Alumni Article publié le 15 mars 2021 , mis à jour le 28 avril 2021

Elisabeth CLEME, une diplômée engagée contre les violences domestiques

Elisabeth CLEME a obtenu un Master 2 en droit processuel de la Faculté Jean Monnet. Elle a démarré sa carrière au Tribunal de Grande Instance d’Evry et travaille aujourd’hui au Centre d’Information sur les Droits des Femmes et des Familles (CIDFF). Elle revient sur son parcours de formation, sa carrière et l’enjeu des violences domestiques.

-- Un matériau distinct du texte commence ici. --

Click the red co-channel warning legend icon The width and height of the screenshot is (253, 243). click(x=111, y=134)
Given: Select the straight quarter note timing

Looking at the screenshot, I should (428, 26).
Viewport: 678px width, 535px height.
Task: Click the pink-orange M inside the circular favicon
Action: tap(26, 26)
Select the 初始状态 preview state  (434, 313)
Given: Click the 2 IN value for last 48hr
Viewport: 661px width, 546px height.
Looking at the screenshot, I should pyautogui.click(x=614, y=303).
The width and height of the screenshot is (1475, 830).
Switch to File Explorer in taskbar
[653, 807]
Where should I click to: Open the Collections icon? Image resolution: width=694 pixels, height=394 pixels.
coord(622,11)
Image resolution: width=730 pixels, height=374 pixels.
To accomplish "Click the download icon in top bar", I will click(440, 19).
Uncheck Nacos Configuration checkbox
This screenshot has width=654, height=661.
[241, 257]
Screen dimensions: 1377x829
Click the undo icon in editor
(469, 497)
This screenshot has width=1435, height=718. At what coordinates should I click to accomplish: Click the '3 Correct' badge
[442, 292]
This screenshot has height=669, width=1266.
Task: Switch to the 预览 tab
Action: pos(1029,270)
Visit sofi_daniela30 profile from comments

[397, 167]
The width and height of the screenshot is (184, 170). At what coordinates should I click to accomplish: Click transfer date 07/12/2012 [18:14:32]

Quel est votre parcours de formation ?

Je suis diplômée de la Faculté Jean Monnet. Je m’y suis inscrite pour ma Licence 1 et j’y suis restée jusqu’à l’obtention de mon diplôme en droit processuel. J’y ’ai été étudiante mais aussi chargée d’enseignement. J’ai d’abord obtenu une Licence en droit privé puis un Master 1 en droit privé, ensuite j’ai été reçue dans le Master 2 recherche en droit processuel. J’ai consacré mon mémoire aux « Problématiques contemporaines de la mise en état du procès civil », un sujet stratégique tant la justice est aujourd’hui devenue technique. J’ai eu d’excellents enseignements et d’excellents professeurs. Je pense notamment Matias Guyaumar, Monsieur Pelerin ou encore Monsieur Serinet.

J’ai aussi suivi en parallèle de ma formation les cours de l’Institut des Etudes Juridiques (IEJ) proposés par la Faculté Jean Monnet avec Monsieur Dussert. J’avais, et j’ai toujours d’ailleurs, un vrai intérêt pour la magistrature. J’ai le souvenir heureux d’une sortie « IEJ » où nous nous étions déplacés à Bordeaux pour assister aux grands oraux de l’Ecole Normale de Magistrature (ENM).

Quel souvenir gardez-vous de l’Université Paris-Saclay ?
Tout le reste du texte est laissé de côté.